Panetta, the outgoing head of the CIA, is expected to win a Senate floor vote to replace Robert Gates as U.S. Secretary of Defense but the exact timing of that vote is still uncertain.
Panetta, nominated by President Barack Obama, told Congress last week he would ensure fiscal discipline in the U.S. military, saying the days of "unlimited" defense budgets were over.
As CIA chief, he has been widely praised for last month's successful covert operation to kill Osama bin Laden, the leader of al Qaeda.
If the full Senate confirms him, Panetta will face big pressures to push defense budgets lower and speed a withdrawal of U.S. troops from Afghanistan. That pullout is expected to begin next month.
During his confirmation hearing, Panetta broadly signaled his alignment with Gates, the outgoing defense secretary, saying they tended to "walk hand in hand" on many issues. Gates has warned against hasty drawdowns in Afghanistan.

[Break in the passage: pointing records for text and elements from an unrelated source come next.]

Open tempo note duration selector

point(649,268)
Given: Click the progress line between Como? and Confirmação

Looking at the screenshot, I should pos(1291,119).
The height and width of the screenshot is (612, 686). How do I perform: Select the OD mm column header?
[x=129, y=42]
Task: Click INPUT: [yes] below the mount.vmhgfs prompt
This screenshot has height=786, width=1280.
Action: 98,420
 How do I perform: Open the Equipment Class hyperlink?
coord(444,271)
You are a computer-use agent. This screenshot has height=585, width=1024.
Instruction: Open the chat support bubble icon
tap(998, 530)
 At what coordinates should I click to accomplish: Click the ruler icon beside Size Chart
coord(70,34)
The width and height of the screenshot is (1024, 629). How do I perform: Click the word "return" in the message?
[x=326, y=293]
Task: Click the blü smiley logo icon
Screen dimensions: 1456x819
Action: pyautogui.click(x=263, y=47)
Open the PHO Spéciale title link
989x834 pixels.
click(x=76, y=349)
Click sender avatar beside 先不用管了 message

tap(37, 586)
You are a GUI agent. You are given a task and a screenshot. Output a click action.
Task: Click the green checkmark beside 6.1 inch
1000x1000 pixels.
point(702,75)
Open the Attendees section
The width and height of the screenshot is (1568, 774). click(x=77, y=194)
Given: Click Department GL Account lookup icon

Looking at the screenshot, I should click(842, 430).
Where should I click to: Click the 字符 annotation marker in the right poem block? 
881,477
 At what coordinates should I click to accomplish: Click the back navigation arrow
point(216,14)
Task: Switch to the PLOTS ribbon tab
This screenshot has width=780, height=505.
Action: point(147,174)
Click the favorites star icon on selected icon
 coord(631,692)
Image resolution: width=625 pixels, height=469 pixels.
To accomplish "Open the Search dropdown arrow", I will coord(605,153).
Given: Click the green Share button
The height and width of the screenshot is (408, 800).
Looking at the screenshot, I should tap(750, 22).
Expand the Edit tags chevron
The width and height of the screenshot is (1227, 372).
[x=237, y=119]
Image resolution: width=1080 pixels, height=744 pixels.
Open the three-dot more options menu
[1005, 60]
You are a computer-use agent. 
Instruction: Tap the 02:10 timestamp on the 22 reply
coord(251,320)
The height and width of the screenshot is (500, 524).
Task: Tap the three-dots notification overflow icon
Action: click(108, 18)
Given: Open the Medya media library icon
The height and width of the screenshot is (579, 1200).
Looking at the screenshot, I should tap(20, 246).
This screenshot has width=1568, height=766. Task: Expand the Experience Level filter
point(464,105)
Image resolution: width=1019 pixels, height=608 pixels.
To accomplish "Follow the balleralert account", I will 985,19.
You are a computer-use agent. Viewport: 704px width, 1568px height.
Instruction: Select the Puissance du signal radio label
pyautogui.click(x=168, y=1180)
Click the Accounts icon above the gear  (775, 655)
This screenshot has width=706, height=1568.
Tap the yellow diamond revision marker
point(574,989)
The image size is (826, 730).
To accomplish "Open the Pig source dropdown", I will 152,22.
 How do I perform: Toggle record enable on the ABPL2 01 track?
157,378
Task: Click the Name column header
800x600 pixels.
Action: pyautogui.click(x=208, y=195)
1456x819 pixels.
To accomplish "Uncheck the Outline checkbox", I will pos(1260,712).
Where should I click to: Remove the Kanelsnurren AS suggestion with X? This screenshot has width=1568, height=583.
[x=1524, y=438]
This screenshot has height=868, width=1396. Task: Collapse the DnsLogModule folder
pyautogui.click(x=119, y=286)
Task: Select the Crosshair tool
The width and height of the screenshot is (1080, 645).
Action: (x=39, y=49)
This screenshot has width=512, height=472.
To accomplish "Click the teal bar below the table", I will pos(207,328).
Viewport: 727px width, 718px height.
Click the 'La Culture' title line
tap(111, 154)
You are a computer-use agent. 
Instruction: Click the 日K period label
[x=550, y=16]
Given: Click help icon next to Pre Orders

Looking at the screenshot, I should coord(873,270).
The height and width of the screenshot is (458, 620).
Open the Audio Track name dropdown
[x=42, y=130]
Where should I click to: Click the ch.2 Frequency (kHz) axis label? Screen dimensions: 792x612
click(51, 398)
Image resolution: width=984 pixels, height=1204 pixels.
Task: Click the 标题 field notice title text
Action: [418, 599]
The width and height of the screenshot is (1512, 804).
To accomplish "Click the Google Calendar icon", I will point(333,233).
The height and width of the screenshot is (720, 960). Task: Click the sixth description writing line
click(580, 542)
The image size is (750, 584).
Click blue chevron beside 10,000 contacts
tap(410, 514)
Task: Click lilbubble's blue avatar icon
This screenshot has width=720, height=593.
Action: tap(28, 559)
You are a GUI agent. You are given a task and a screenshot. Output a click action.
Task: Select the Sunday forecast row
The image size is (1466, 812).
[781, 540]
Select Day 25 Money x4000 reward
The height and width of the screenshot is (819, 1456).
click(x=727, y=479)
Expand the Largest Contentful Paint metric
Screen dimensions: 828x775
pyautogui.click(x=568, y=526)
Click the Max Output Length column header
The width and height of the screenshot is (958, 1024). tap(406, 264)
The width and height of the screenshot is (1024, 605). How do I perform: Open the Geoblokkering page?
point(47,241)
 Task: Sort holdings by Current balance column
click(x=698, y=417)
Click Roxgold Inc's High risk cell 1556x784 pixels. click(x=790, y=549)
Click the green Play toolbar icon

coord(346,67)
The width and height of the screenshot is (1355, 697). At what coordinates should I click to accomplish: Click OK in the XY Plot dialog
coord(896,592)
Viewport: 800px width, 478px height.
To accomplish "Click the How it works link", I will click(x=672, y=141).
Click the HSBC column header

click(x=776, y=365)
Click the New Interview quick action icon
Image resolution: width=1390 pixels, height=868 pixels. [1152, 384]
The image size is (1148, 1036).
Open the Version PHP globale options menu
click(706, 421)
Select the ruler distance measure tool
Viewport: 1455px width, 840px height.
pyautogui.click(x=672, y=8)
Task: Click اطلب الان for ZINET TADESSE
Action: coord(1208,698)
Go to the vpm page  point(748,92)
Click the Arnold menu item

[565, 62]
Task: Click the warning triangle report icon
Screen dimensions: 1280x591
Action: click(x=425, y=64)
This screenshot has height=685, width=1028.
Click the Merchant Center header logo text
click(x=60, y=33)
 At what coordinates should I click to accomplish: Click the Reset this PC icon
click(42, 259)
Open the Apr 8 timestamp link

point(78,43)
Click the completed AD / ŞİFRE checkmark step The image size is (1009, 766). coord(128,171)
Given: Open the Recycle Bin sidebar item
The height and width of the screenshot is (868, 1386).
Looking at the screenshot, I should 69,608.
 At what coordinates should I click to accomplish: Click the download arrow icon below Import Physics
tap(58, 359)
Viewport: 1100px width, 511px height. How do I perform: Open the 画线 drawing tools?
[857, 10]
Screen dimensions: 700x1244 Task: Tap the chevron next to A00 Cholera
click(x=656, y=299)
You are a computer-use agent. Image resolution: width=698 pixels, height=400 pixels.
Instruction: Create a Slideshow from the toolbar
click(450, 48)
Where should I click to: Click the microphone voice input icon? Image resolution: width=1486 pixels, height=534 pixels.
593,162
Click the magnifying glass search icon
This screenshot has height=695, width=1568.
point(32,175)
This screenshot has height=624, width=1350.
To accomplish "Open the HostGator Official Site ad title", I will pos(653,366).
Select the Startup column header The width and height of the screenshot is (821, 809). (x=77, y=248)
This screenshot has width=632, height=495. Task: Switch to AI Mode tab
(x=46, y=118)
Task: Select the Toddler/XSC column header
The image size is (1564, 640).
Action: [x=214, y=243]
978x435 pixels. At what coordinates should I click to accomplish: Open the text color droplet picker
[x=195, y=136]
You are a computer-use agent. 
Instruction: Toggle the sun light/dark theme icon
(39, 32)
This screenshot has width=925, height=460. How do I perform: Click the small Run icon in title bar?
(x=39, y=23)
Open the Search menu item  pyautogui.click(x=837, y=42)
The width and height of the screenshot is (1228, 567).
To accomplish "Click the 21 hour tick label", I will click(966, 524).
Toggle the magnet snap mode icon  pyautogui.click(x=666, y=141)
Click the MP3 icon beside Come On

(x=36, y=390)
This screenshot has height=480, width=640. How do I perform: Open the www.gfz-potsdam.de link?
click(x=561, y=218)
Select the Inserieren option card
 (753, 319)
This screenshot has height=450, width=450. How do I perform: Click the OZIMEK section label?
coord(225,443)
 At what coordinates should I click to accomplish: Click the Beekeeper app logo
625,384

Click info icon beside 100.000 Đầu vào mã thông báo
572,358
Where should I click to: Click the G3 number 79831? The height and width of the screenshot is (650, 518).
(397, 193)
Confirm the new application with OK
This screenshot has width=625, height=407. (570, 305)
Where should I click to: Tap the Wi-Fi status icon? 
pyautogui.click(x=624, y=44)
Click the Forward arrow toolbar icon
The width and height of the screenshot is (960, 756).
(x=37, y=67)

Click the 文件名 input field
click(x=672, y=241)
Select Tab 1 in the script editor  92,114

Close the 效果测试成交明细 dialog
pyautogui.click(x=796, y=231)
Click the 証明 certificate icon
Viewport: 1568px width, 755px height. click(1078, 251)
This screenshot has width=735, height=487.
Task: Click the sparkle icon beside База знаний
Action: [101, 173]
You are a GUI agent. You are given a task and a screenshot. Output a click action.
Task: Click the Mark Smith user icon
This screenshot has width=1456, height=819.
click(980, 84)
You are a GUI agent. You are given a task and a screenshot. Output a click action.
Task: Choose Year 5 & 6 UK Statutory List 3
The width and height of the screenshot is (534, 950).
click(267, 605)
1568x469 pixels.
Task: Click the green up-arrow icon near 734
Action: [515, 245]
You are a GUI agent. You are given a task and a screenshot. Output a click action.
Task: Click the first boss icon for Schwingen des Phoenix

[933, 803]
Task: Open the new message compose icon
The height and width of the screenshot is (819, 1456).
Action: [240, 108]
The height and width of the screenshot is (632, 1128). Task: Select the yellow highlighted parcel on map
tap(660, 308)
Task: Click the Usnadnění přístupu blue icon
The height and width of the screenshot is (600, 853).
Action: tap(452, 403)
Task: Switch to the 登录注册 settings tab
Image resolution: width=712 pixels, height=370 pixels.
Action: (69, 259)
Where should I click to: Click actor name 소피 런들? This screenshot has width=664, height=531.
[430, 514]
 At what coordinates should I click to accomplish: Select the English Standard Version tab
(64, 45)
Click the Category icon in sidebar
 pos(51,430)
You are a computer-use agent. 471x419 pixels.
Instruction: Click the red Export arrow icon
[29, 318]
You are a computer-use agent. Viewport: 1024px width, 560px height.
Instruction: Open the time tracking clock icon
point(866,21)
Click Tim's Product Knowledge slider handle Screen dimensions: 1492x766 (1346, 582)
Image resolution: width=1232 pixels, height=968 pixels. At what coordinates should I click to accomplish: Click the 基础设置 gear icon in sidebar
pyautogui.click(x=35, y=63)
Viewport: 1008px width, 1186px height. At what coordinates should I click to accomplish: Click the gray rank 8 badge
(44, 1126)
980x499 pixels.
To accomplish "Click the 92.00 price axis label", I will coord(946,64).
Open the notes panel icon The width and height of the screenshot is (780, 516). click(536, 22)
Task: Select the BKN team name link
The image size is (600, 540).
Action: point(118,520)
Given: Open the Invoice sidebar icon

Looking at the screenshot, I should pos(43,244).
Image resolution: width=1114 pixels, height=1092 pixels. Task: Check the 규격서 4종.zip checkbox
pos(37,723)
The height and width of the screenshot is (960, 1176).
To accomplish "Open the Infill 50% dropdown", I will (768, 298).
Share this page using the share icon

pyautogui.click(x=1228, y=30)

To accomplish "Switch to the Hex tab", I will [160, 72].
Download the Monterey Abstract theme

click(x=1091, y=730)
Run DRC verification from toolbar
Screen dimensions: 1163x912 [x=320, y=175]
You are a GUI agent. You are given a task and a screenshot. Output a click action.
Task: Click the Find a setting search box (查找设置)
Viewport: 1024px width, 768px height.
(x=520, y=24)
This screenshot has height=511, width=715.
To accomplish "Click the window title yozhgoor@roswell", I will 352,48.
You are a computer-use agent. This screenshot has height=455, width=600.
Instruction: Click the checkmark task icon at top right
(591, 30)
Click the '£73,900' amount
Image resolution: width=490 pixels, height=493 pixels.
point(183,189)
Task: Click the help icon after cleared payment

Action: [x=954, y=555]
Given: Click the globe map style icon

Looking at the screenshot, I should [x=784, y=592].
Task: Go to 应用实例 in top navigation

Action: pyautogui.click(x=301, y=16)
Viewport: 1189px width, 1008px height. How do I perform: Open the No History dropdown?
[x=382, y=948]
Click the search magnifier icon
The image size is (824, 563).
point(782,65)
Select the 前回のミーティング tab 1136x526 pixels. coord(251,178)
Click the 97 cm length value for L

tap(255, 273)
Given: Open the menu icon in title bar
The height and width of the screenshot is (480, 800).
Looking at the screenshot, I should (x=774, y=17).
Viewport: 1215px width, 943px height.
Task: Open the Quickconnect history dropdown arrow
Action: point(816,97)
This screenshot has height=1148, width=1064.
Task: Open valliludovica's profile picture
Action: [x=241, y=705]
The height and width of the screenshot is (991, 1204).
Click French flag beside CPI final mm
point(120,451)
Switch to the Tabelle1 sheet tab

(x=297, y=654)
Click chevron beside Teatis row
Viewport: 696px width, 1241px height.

Panetta, 72, is a long-standing Democrat who became Obama's director of the CIA in February 2009.
He continued drone strikes against suspected militants in tribal areas along Pakistan's border with Afghanistan that had started in President George W. Bush's administration.
As spy chief, Panetta traveled to more than 30 countries.
He originally made his mark in Washington with success in cutting the federal budget deficit during the 1990s.
Former President Bill Clinton made him head of the Office of Management and Budget. Later, Panetta took over as Clinton's White House chief of staff.